Healthy Relationships | Teen Ink

Healthy Relationships

August 14, 2011
By DetailedKaitlyn BRONZE, Gresham, Oregon
DetailedKaitlyn BRONZE, Gresham, Oregon
1 article 10 photos 0 comments

A healthy relationship is one in which both people feel a healthy sense of “self”. Each person feels warm and loved when with each other. Two emotionally healthy people try to be each others everything, to meet all their needs, to be what they want them to be, while staying true to who they are. To be in a healthy relationship, is when they find a place where they can ask openly for help without fear of criticism. A healthy relationship means that both people feel respected and loved even when problems arise. To show your partner respect is a huge aspect of a healthy relationship, you must exhibit behaviors the other desires.

To have a healthy relationship you must set boundaries or limits. When you start a relationship, know how far you want to go. Make sure to inform the other of your boundaries. Start fresh, clean, and honest to have a healthy relationship. If a relationship invades your emotional harmony take a step back from the other. Don’t talk or visit as much. It may not be right for you, so clear your mind, and try to straiten your thoughts out. Another component of a healthy relationship is to have healthy conversations. Be honest, kind, and show that you respect the others wants, thoughts and boundaries.

Self focus is the key to having a healthy relationship. Don’t let your life revolve around them. Although, you want to be with them, don’t forget and neglect the other people you have relationships with. Keep your mind set on your hope, dreams, and future plans. This will keep your harmony balanced. Asking for too much from someone could overload the other and slowly push them away.

A relationship is not only the person whom you are dating, going out with, or hooking up with, but the people you interact with everyday. A relationship can be close, and supportive, or stressful and abusive. Family, peers, school mates, partners, doctors, neighbors, these are all examples of people you may have an occupational relationship with. These people may mean the world to you, or be someone who you could deal living without knowing them. No matter whom with, you must practice having a healthy relationship with them all.

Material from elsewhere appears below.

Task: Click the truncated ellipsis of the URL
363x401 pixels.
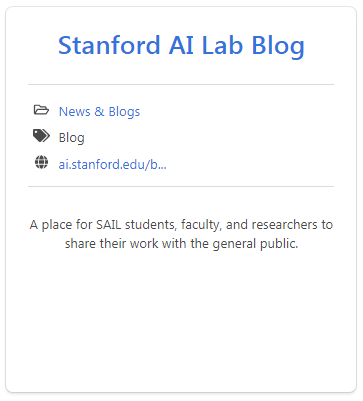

The hardest part of being in a relationship is that you don’t have control over the other person chooses to do. Relationships can sometimes lead to stress, depression, loss of self-esteem, loss of confidence, and/or even physical illness. It is important for you to think about things that can protect you in a relationship. If you have a healthy relationship that is supportive, and loving you are more likely to feel happy and satisfied with life and with your relationship. Keep your eyes open for signs that you could be in an unhealthy relationship.
I was in an unhealthy relationship about a year ago. He knew my boundaries, and knew that I didn’t want to go any farther then making out. He still bugged me about having sex with him. I would say no to him, he would scream and yell at me and call me a b**** and tell me that I was a w**** and not worth his time. He said that was the only way I could prove to him that I loved him. Dealt with him yelling and putting me down and making fun of me for any and everything I did. After months of pain and agony, I talked to my mom about it. She explained that I didn’t have to put up with that. I broke up with him. I thought I loved him, but I wasn’t going to sacrifice myself for someone who was treating me bad, didn’t respect me, and didn’t want to have an emotional relationship first. After I broke up with him, he tried to get me back but I knew he wouldn’t change. Instead, he went around spreading rumors to my friends, and to the whole school saying we had sex and I could be pregnant. All he wanted to do was ruin my life. But I realized he wasn’t worth it. I didn’t want to be hurt or pressured by an unhealthy relationship. He didn’t stop. My mom talked to him, his mom, and we tried everything. Finally we went to the school board and threatened to call the police. It took months for him to stop talking to, and about me. I was upset at the time, but I have grown. It took me many months to learn who I was again. Now, a year afterwards, I am with an amazing boy. He shows me what a real healthy relationship feels like. He shows and tells me I am loved. We knew each others boundaries and limits before we started to date. It will hurt when or if you decide to eliminate the unhealthy relationship. But you will grow and someday, meet someone who will treat you the way you should be treated. If this is happening to you, ask someone for help. An aunt, mom, dad, anyone you are comfortable with they will help you, all you have to do is ask.

When you think of a relationship you are in, do you feel like you belong and are loved? Does it increase your confidence, and self-esteem? Does the other provide understanding, trust, and care? Do they help discuss your options? Do you feel safe and respected? Have you discussed your boundaries? A healthy relationship consists of respect, trust, honesty, safety, equality, consistency, value, security, loyalty, empathy, and genuineness. Think about your relationships, are they healthy? If not, think about your options, what can you do to make them healthier? Talk with other people you trust and have a healthy relationship with for help. Listen to the ones around you, they can see more then you can sometimes. Do you have the strength, courage, and will power to free yourself of an unhealthy relationship like I did?